Text extract:
= = = = =

Last week, I wrote a piece for Reason in which I took a close look at the USA PATRIOT Act’s “lone wolf” provision—set to expire at the end of the year, though almost certain to be renewed—and argued that it should be allowed to lapse. Originally, I’d planned to survey the whole array of authorities that are either sunsetting or candidates for reform, but ultimately decided it made more sense to give a thorough treatment to one than trying to squeeze an inevitably shallow gloss on four or five complex areas of law into the same space. But the Internets are infinite, so I’ve decided I’d turn the Reason piece into Part I of a continuing series on PATRIOT powers. In this edition: Section 206, roving wiretap authority.


The idea behind a roving wiretap should be familiar if you’ve ever watched The Wire, where dealers used disposable “burner” cell phones to evade police eavesdropping. A roving wiretap is used when a target is thought to be employing such measures to frustrate investigators, and allows the eavesdropper to quickly begin listening on whatever new phone line or Internet account his quarry may be using, without having to go back to a judge for a new warrant every time. Such authority has long existed for criminal investigations—that’s “Title III” wiretaps if you want to sound clever at cocktail parties—and pretty much everyone, including the staunchest civil liberties advocates, seems to agree that it also ought to be available for terror investigations under the Foreign Intelligence Surveillance Act. So what’s the problem here?

= = = = =

Data excerpt:
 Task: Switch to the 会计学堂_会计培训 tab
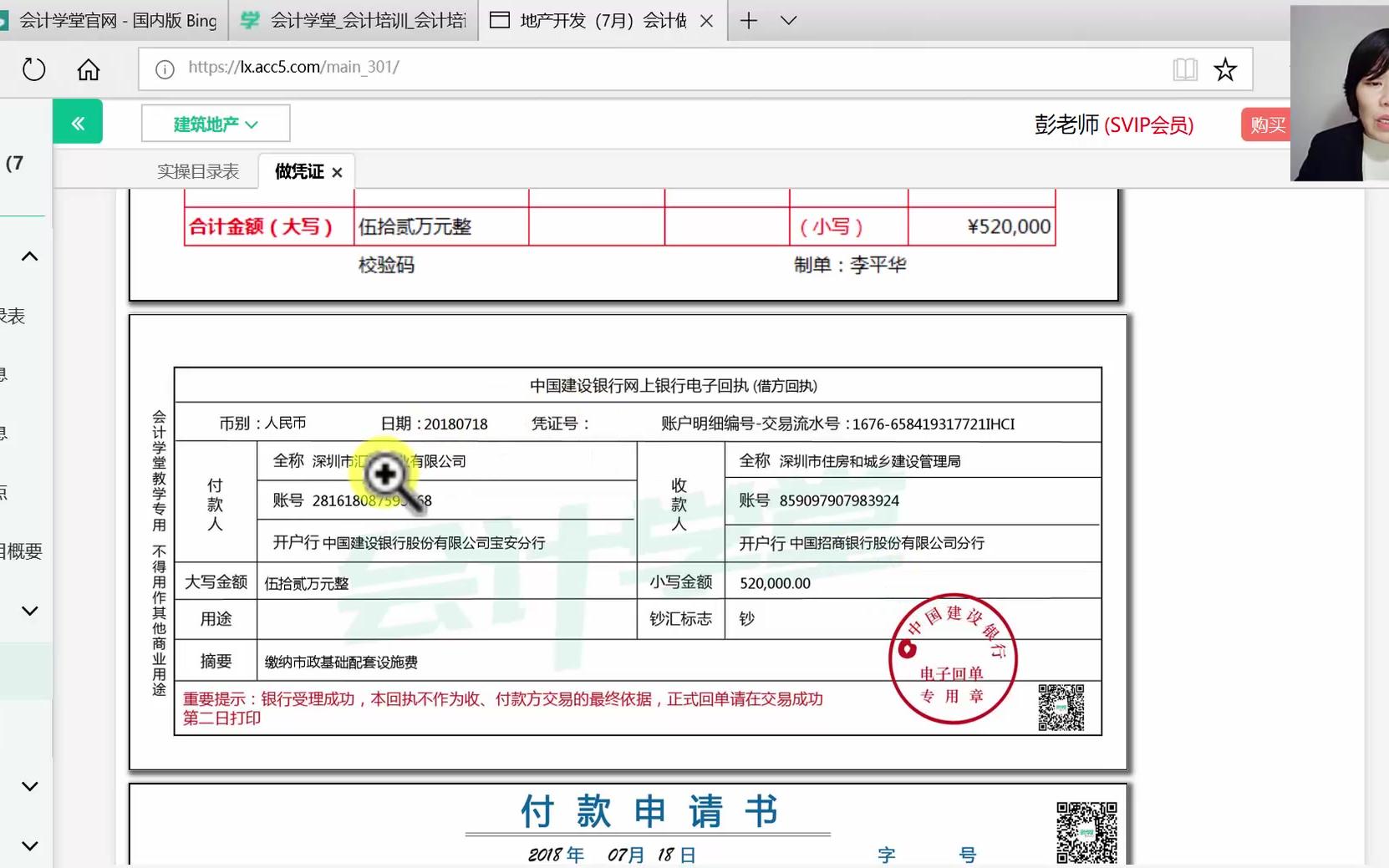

= = = = =

Instructions for the task: In the article on PATRIOT Act powers, what name does the author give to roving wiretaps used in criminal investigations?

Result of this exercise: "Title III" wiretaps